* **Recorded information**:
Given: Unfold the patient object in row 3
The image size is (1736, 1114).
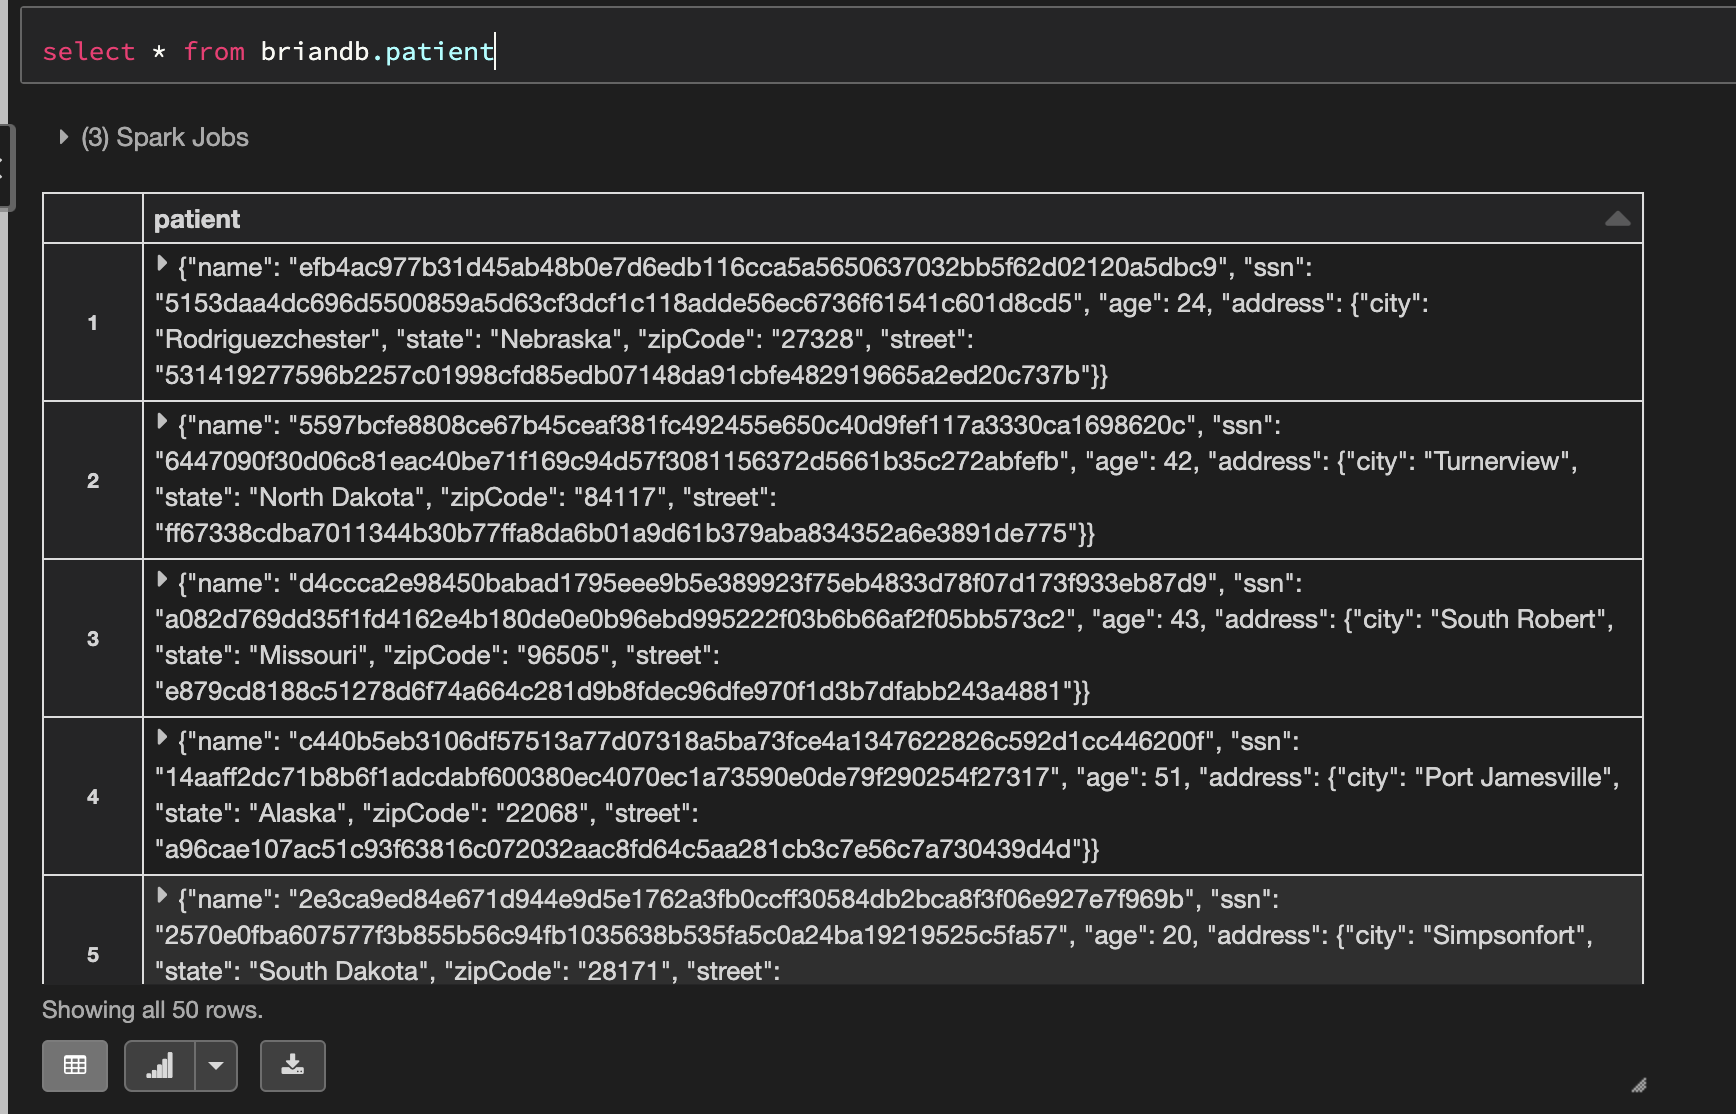Looking at the screenshot, I should (162, 580).
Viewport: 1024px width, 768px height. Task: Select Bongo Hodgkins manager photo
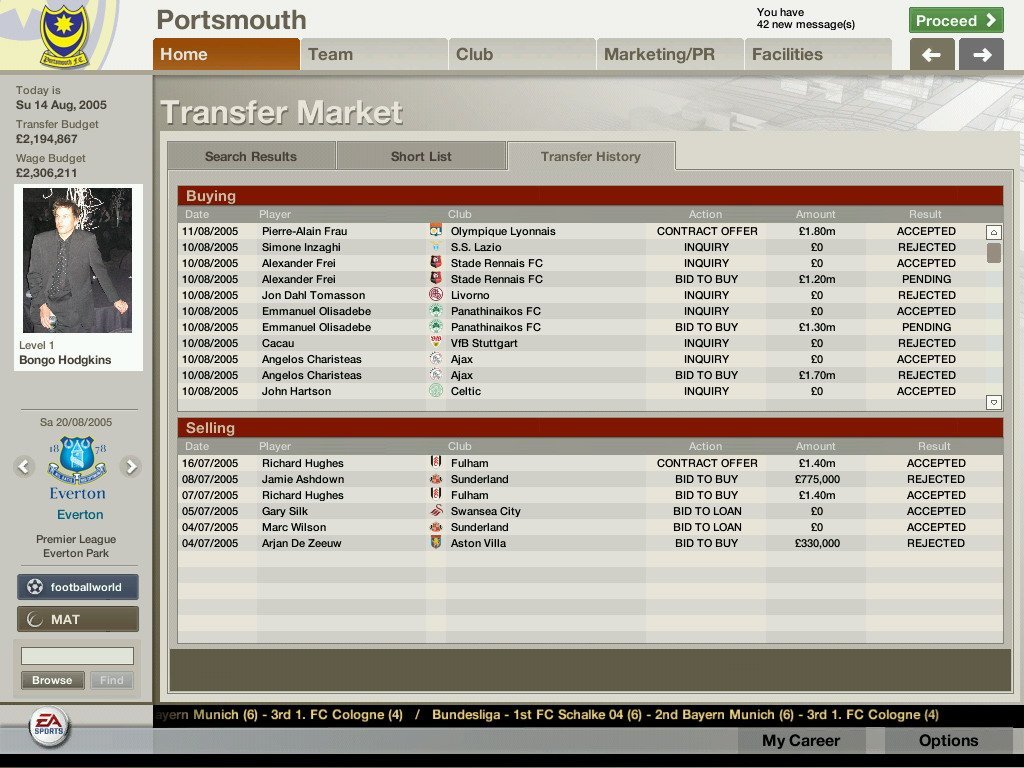click(x=78, y=261)
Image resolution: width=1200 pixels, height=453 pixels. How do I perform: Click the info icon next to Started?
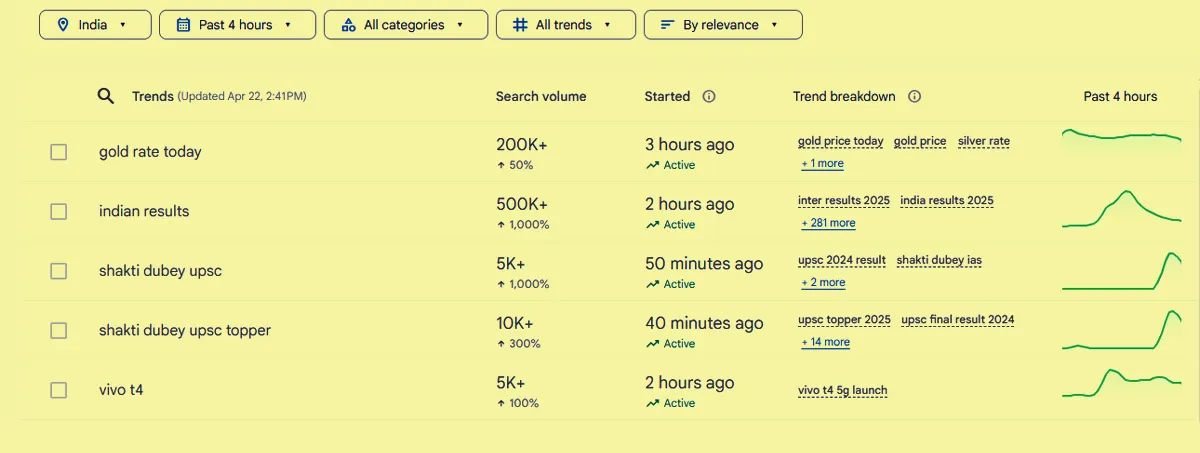[709, 97]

* **Instructions for the task**:
Your answer must be the lines from the line containing "Viewport: 1024px width, 768px" through the final line of the data, written out exactly, both ends included and pictures left out.

* **Written answer**:
Viewport: 1024px width, 768px height. Task: Select Bongo Hodgkins manager photo
click(x=78, y=261)
Image resolution: width=1200 pixels, height=453 pixels. How do I perform: Click the info icon next to Started?
[709, 97]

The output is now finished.